Compiles data on experimentally validated, naturally occurring transcription factors binding sites (TFBS) across the Bacteria domain, placing a strong emphasis on the transparency of the curation process, the quality and availability of the stored data and fully customizable access to its records. CollecTF integrates multiple sources of data automatically and openly, allowing users to dynamically redefine binding motifs and their experimental support base.
A freely available online database of transcription factor (TF) inferred binding specificities. CIS-BP currently incorporates data from >300 species covering >250 TF families, totaling >160,000 TFs (of which, >65,000 have at least one DNA binding motif). CisBP collects data from >25 sources, including other database such as Transfac, JASPAR, HOCOMOCO, FactorBook, UniProbe, Fly Factor Survey, and dozens of additional publications. In addition to housing these “directly determined” DNA binding motifs, CisBP also includes “inferred” motifs. Inferences are performed by mapping motifs across and within species, using DNA binding domain similarity thresholds established separately for each TF family (see publication for details). In other words, if a mouse TF has a known motif, we can infer its human ortholog’s motif, provided that the ortholog’s DNA binding domain is “similar enough”.
A database on composite elements. TRANSCompel focuses on so-called composite elements, consisting of two (or more) neighboring binding sites, characterized by synergistic or antagonistic effects between the two transcription factors binding to them. It contains, in addition to the COMPEL table, a separate table for detailed information on the experimental EVIDENCE on which the composite elements are based.

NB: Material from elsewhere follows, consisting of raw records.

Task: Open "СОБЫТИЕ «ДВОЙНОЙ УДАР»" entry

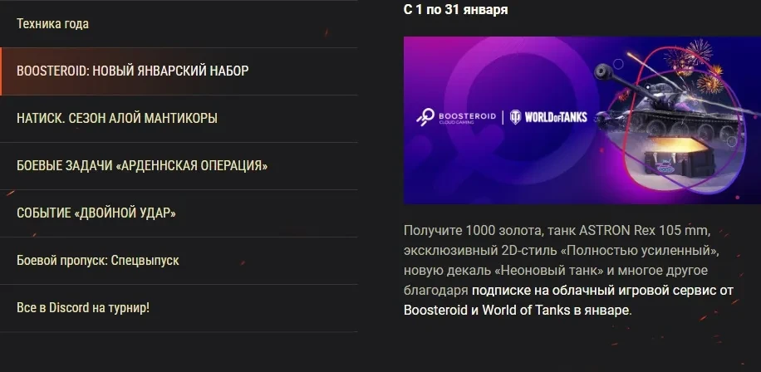Action: click(x=179, y=213)

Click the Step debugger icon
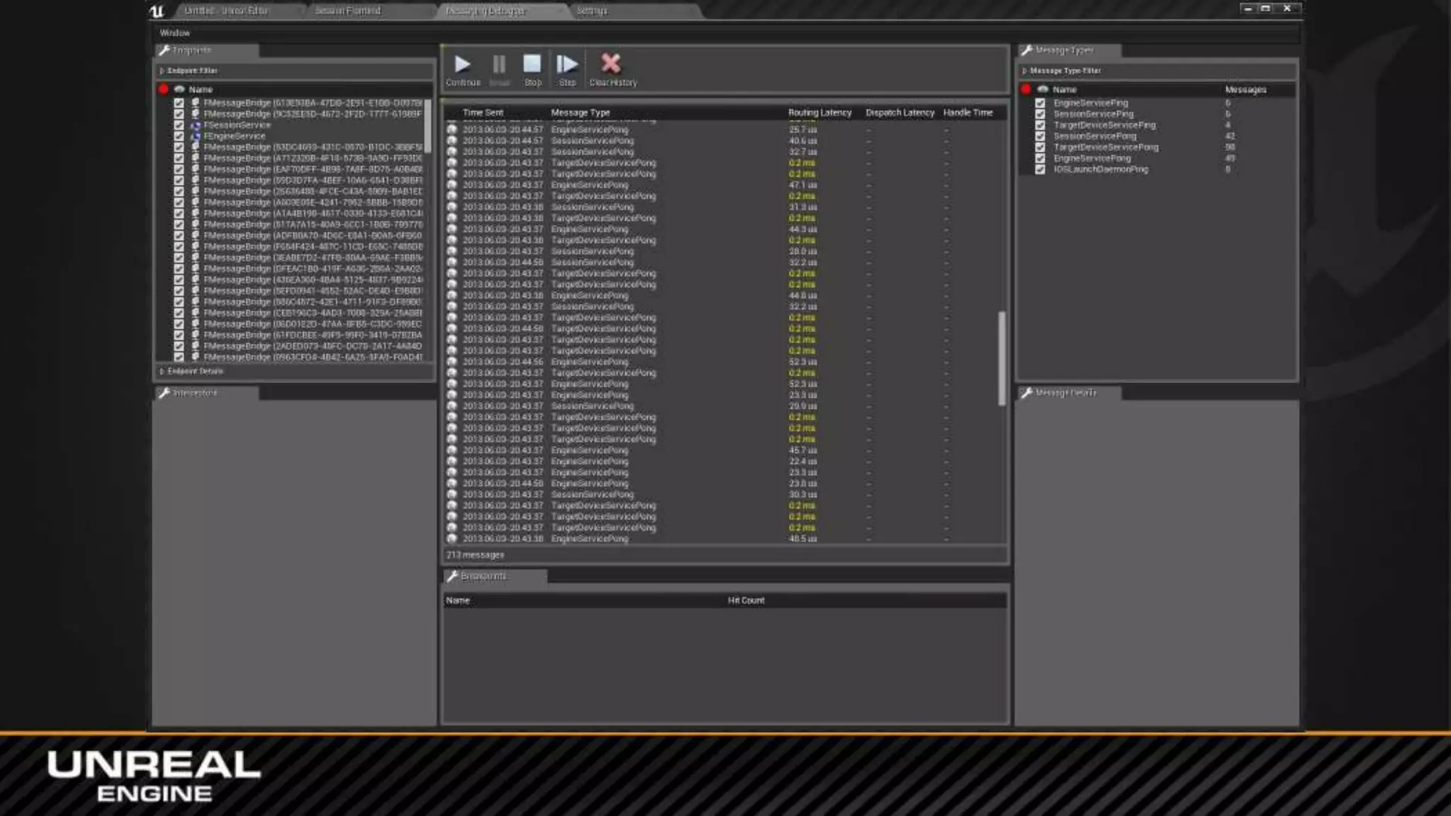(x=567, y=65)

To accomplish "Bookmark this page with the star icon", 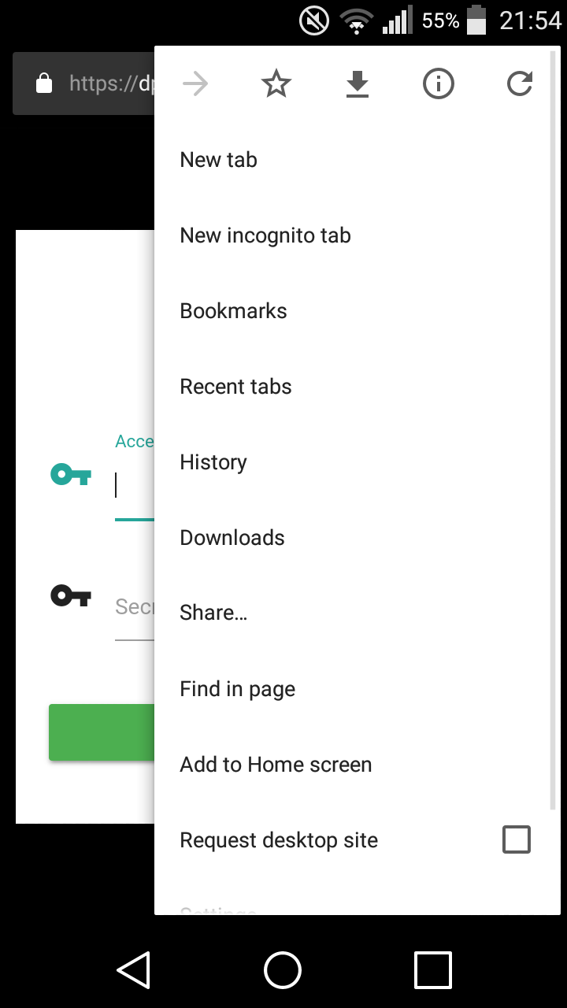I will point(276,83).
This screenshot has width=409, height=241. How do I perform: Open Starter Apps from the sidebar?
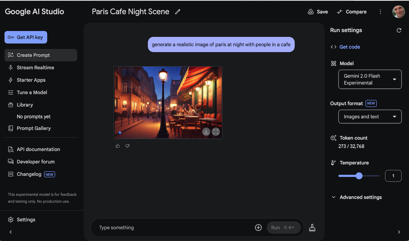coord(31,80)
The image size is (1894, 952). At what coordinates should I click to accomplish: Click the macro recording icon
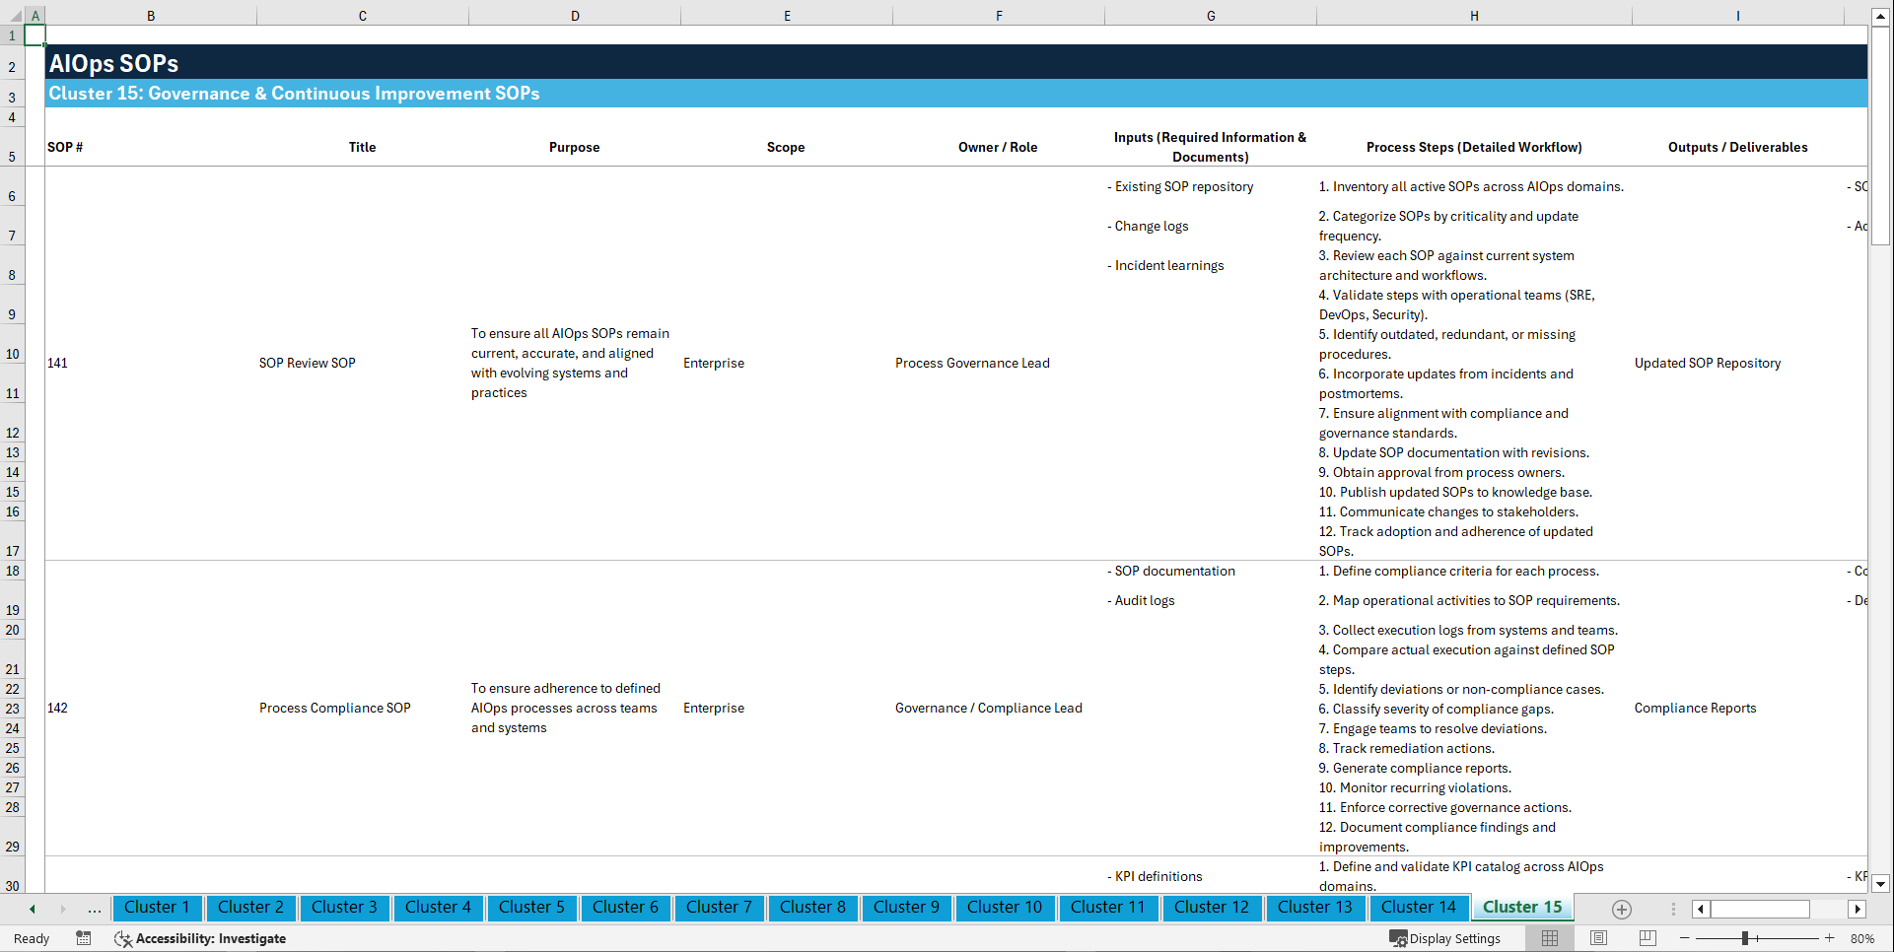pyautogui.click(x=84, y=938)
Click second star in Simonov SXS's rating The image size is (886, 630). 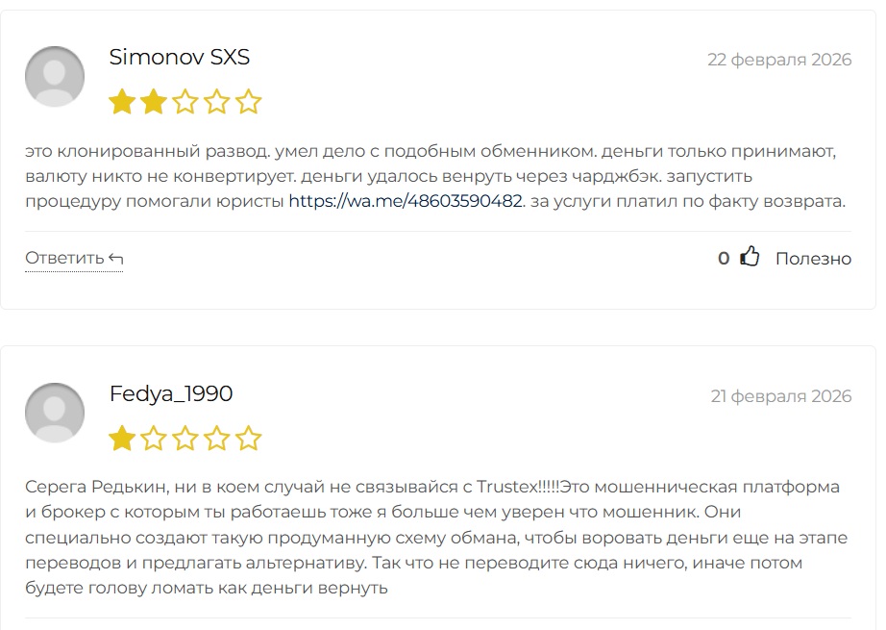(154, 102)
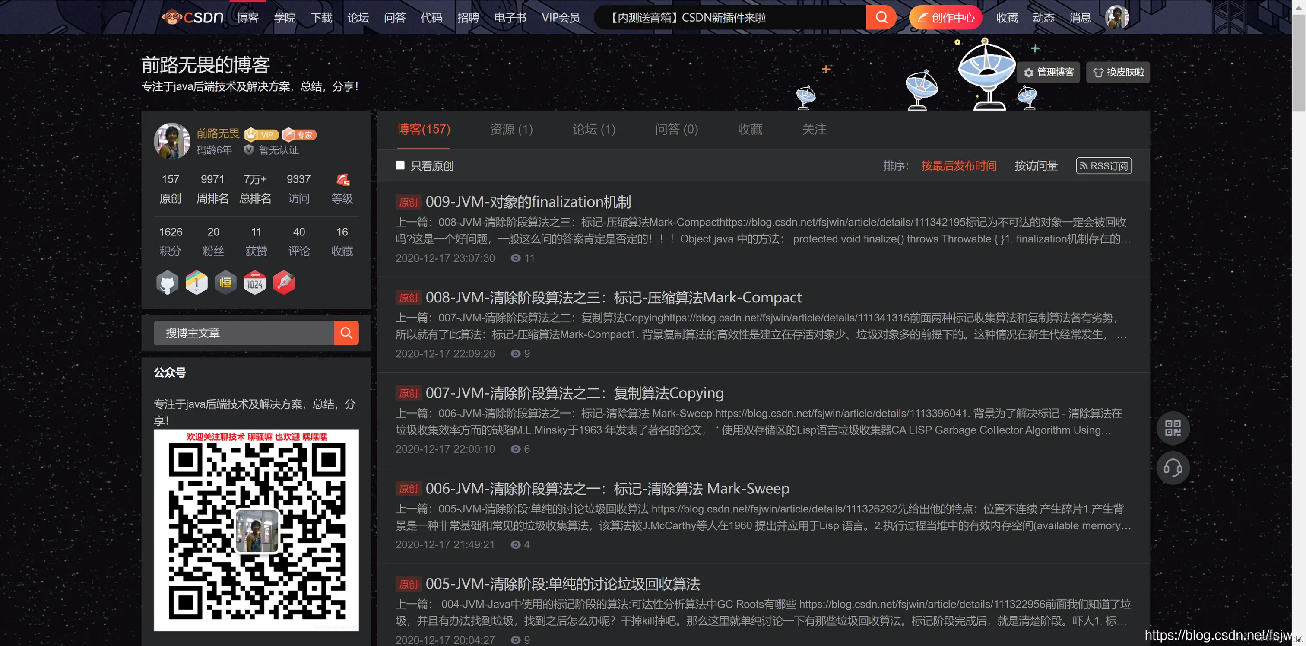The height and width of the screenshot is (646, 1306).
Task: Enable the 只看原创 checkbox
Action: [x=400, y=165]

A public database of known binding sites identified in promoters of orthologous vertebrate genes that have been manually curated from bibliography. ABS lists 650 experimental binding sites from 68 transcription factors and 100 orthologous target genes in human, mouse, rat or chicken genome sequences. Computational predictions and promoter alignment information are also provided for each entry. A simple and easy-to-use web interface facilitates data retrieval allowing different views of the information. In addition, the release 1.0 of ABS includes a customizable generator of artificial datasets based on the known sites contained in the collection and an evaluation tool to aid during the training and the assessment of motif-finding programs.